An understanding of existing labor law regulations and working conditions is essential for an investor to succeed in the personnel management of his enterprise in the Philippines. In the past, labor unrest (such as strikes and other concerted actions) has been blamed for closures and withdrawals of investments in the country. However, in most of these cases, management was ill prepared to handle industrial relations problem within the context of labor situation in the Philippines.
It is downright wrong for a foreign investor to assume that working conditions in Philippines are the same as in the home country. Philippine laws, culture, tradition, unionism, community relations among other factors must be considered. Once understood, harmonious industrial relations will be easy to establish in a company.

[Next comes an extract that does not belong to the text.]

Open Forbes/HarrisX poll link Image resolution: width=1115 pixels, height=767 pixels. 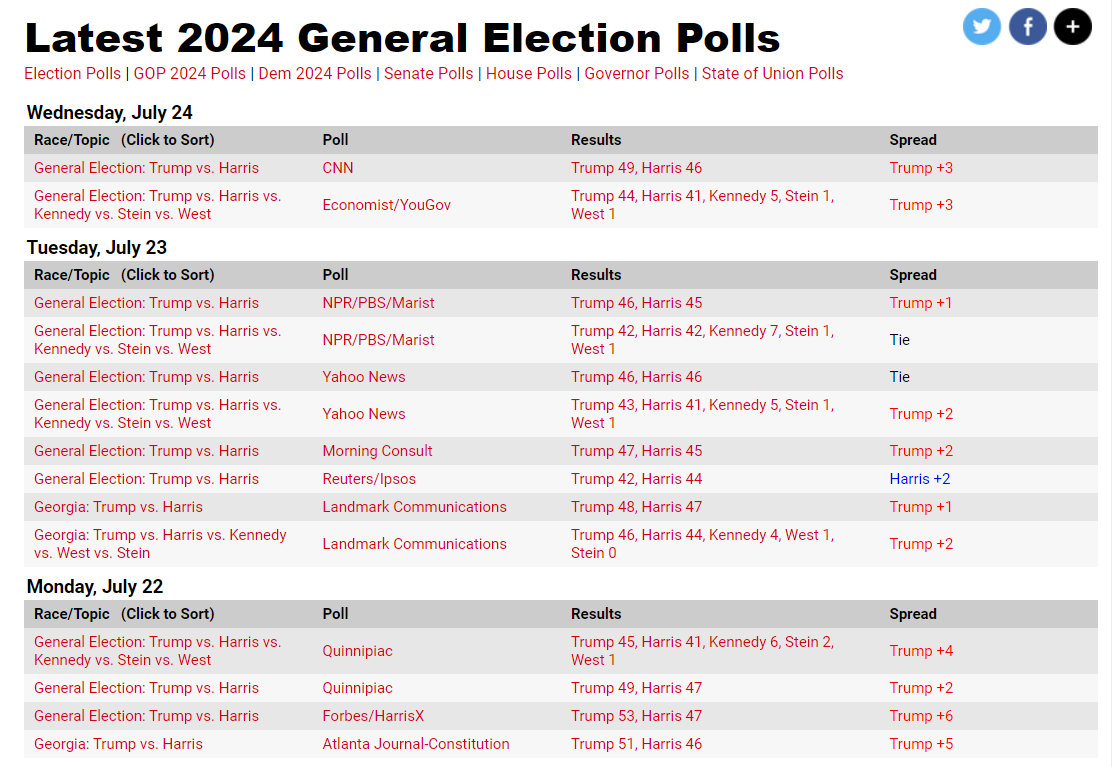coord(373,716)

The main body of labor laws and social legislation is found in the Labor Code of the Philippines (Presidential Decree 442). Although employment laws are supposed to be balanced both for labor and management, such is not the case in the Philippines. Labor laws and procedures are tilted in favor of the worker under the social justice principle that those who have less in life should have more in law. For this reason, employers must act with caution in hiring, supervision, discipline and firing of workers.
State Policy on Labor
The State shall afford protection to labor, promote full employment, ensure equal work opportunities regardless of sex, race or creed, and regulate the relations between workers and employers. The State shall assure the rights of workers to self-organization, collective bargaining, security of tenure, and just and humane conditions of work.
Security of Tenure
Once hired, an employee enjoys security of tenure. An employee can be dismissed from service if there is (a) just cause and (b) after observance of due process by the employer. The absence of any one of these requisites will result to an illegal dismissal and the employee may sue for damages, back wages and reinstatement to his position without loss of seniority and privileges.

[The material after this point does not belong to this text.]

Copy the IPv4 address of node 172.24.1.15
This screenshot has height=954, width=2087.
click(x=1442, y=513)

An employer may terminate employment in case of serious misconduct or willful disobedience, gross and habitual neglect, fraud or willful breach of trust, commission of a crime against the employer, and other offenses by the employee. Employment may also be terminated in case of disease contracted by the employee or in case of closure of business establishment and or reduction of personnel.
 The employer must observe due process in disciplining employees or terminating their service. They must be given notice of the nature of offense or accusation (First Notice), be given an opportunity to be heard in a company-conducted investigation and be informed of the judgment after the investigation (Second Notice). 

On the other hand, an employee may terminate employer-employee relationship even without a just cause by giving him a 30-day advance notice. There is no need for the advance notice in case the employer subjected the employee to serious insult, inhuman and unbearable treatment.

The right of the employee to security tenure applies even when he is on probationary status. A maximum probationary employment period of six months is provided. An employee who is allowed to work after a probationary period shall be considered a regular employee.